## INPUT DATA
§ §

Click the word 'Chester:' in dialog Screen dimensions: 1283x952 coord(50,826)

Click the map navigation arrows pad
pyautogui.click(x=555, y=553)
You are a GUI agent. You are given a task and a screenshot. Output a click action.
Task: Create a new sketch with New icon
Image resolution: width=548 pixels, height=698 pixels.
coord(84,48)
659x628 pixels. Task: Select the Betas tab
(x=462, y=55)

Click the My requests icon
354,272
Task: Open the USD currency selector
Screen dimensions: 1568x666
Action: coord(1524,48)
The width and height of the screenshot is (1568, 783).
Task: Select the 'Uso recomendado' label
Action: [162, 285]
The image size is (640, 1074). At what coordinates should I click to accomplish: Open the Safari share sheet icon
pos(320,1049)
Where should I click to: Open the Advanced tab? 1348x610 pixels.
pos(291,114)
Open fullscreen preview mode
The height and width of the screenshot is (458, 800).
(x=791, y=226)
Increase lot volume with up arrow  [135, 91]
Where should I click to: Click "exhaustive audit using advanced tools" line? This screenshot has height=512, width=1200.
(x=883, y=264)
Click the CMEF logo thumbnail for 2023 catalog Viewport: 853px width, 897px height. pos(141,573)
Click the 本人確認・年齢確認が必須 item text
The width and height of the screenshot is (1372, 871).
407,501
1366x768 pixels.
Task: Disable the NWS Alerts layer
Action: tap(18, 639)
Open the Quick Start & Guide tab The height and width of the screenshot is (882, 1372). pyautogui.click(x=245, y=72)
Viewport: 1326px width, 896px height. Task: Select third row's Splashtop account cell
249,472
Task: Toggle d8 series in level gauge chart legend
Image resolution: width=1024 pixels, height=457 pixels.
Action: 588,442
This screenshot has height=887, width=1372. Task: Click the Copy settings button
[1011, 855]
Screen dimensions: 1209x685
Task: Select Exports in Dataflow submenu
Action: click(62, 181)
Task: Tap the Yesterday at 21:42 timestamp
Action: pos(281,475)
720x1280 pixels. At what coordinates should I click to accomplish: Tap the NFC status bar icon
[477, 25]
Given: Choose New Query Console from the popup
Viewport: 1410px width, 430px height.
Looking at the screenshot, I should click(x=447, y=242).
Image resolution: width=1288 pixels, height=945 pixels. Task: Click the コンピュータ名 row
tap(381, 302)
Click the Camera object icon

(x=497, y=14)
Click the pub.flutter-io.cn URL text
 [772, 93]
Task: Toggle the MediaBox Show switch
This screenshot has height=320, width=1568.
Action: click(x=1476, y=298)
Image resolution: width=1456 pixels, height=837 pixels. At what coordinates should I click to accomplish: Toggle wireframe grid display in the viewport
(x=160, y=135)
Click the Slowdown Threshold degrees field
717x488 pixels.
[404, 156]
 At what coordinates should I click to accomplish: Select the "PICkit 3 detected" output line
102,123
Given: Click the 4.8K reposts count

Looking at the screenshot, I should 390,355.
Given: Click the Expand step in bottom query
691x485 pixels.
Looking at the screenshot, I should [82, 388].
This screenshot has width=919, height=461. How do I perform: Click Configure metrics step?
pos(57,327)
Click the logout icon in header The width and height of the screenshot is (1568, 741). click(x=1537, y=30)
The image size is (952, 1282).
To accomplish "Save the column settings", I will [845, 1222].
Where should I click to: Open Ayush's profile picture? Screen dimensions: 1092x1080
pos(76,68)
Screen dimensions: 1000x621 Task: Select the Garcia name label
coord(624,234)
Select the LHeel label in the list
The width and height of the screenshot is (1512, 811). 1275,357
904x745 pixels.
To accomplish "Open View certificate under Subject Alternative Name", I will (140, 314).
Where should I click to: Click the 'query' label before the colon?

§ §

## THE TASK
Copy out word for word the entries that begin with the line containing "Click the My requests icon" and end with the line containing "pos(291,114)", including both of those lines.

## OUTPUT FOR THIS TASK
Click the My requests icon
354,272
Task: Open the USD currency selector
Screen dimensions: 1568x666
Action: coord(1524,48)
The width and height of the screenshot is (1568, 783).
Task: Select the 'Uso recomendado' label
Action: [162, 285]
The image size is (640, 1074). At what coordinates should I click to accomplish: Open the Safari share sheet icon
pos(320,1049)
Where should I click to: Open the Advanced tab? 1348x610 pixels.
pos(291,114)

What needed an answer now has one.